This chapter includes detailed review of the research undertaken with conducting polymer (CP) based composites with chitosan (Ch) for tissue engineering till date. The beneficial role of electrically conductive biomaterials has been discussed with the possible strategies to overcome the shortcomings of CP alone through blending with Ch due to its excellent biocompatibility, biodegradability, and bioactivity. Additionally, this embodiment deals with the optimization and characterization of electrically conductive, biocompatible and biodegradable Polyaniline: Chitosan (PAni:Ch) nanocomposites as cell culture substrates for MDA-MB-231 and NIH 3T3 fibroblast in order to examine the combined effect of nanofiber structure and surface modification on cell-biomaterial interactions. The nanocomposites were further checked as a conductive scaffold for electrical stimulation of a neuronal model PC12 cell line in order to explore the potential of the materials in neural tissue engineering.
TopIntroduction
Tissue engineering is an interdisciplinary field that applies the principles and innovations from engineering and life-sciences toward the development of biological substitutes that restore, maintain or improve tissue function (Vacanti & Langer, 1999; Olson, Atala, & Yoo, 2011; Howard, Buttery, & Shakesheff, 2008). In recent years, the multidisciplinary knowledge obtained from micro and nanoscience and technology are being also involved in tissue engineering (Ratner, 2004). Typically, three approaches are investigated singularly or in combination: cells that create tissue, biomaterial scaffolds that give structural support to cells, and growth factors and cell-matrix (scaffold) interactions to create an environment that promotes the regeneration of functional tissues and organs. Therefore, one of the basic and sensitive strategies of the tissue engineering is the selection and construction of a biomaterial scaffold with the desired features in the design and fabrication of neotissues/organs. International Union of Pure and Applied Chemistry (IUPAC) defined biomaterial as a material exploited in contact with living tissues, organisms or microorganisms (Vert, Doi, & Hellwich, 2012). Biomaterials facilitate exciting new opportunities for repairing and reconstruction of damaged tissues by fabrication of biomimetic, biocomposite scaffolds upon which new cells can regenerate in vivo. Therefore, the ideal biomaterial should be biocompatible, biodegradable, highly porous with a large surface area to volume ratio, mechanically strong and capable of being formed into desired shapes. The biomaterial should possess appropriate surface properties to favor cellular attachment, proliferation, and differentiation (Yang, Leong, & Du, 2001). Moreover, the biomaterial scaffold should degrade at the rate of tissue formation as the cells synthesize natural matrix structure around themselves, the scaffold shall provide structural integrity within the body and eventually break down leaving the neo-tissue.

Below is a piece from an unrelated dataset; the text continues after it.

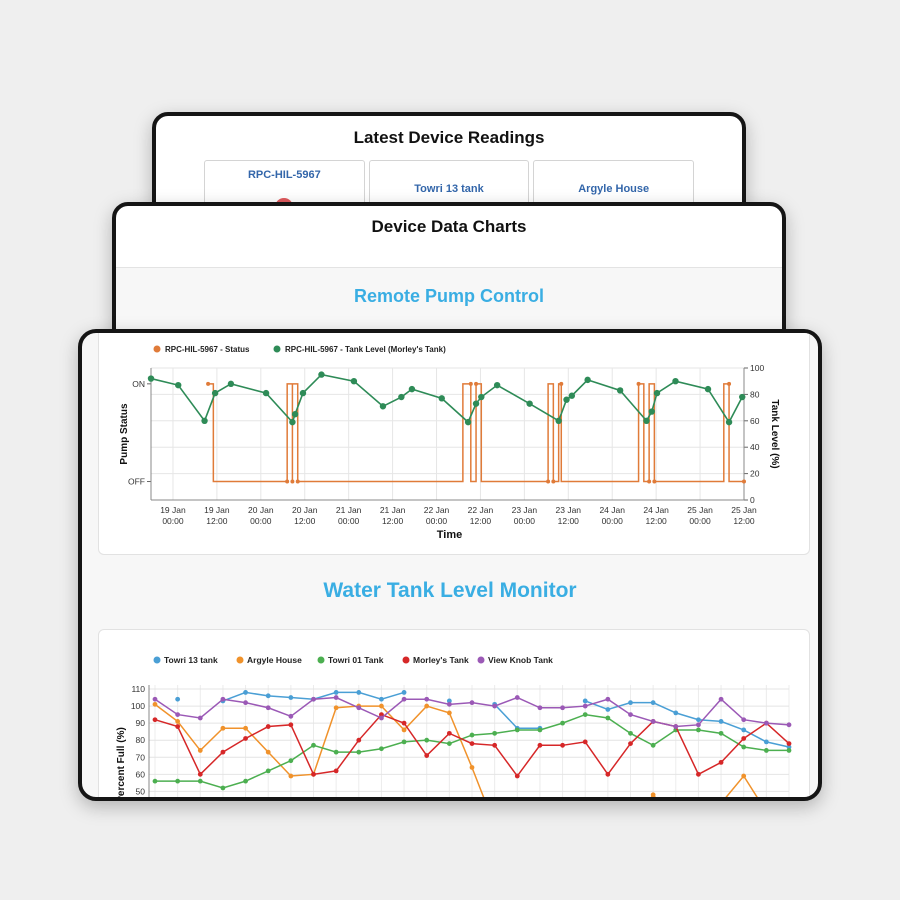 The image size is (900, 900). What do you see at coordinates (755, 447) in the screenshot?
I see `right-tick-label: 40` at bounding box center [755, 447].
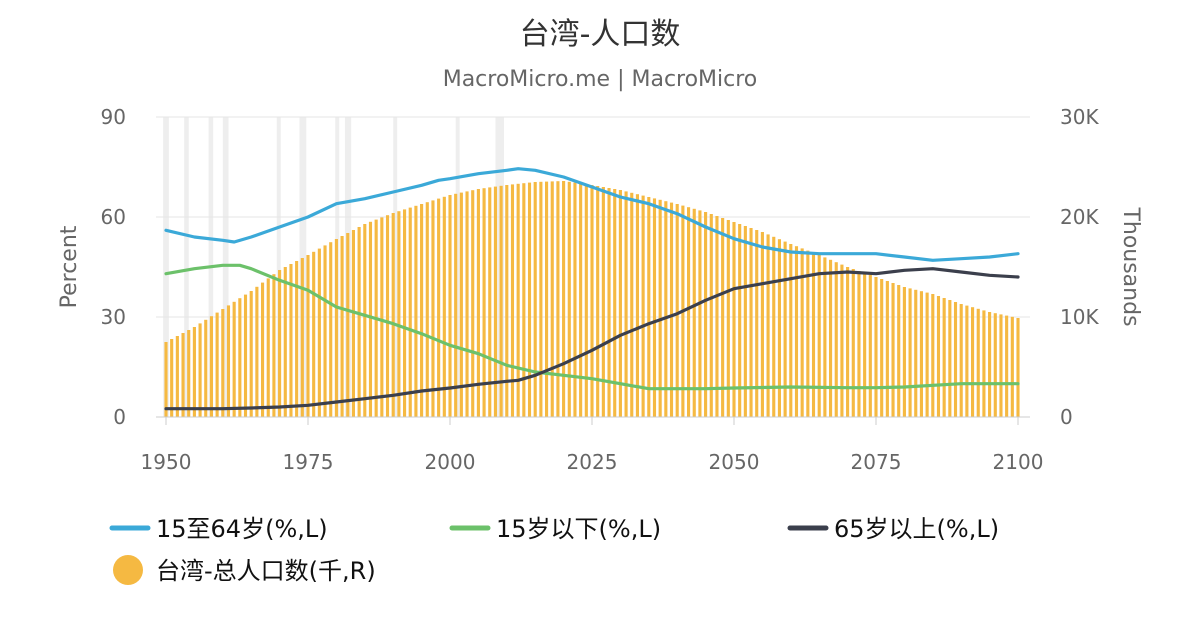 The width and height of the screenshot is (1200, 630). Describe the element at coordinates (592, 462) in the screenshot. I see `x-tick-label: 2025` at that location.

Since the first use of biomaterial based medical devices on human in the late 1940s and early 1950, the biomaterials field has acquired widespread scientific and technological applications such as cardiovascular prostheses, intraocular lenses, joint replacements, dental implants, scaffolds for in vivo and in vitro cell growth, skin substitutes, sutures, blood bags, bone cement, etc. (Ratner, Hoffman, & Schoen, 2004). With the advancement in the last few decades in areas such as medicine, cell and molecular biology, chemistry, materials science and engineering, biomaterials research has significantly evolved. The stages of development of biomaterials research can be classified in three generations, where each generation differs from the previous one by the specific purpose it tries to accomplish, thus enlarging the field of applications, and temporal overlapping can occur. Till now, the field is continuously updating with the design of novel biomaterials and emerging technologies.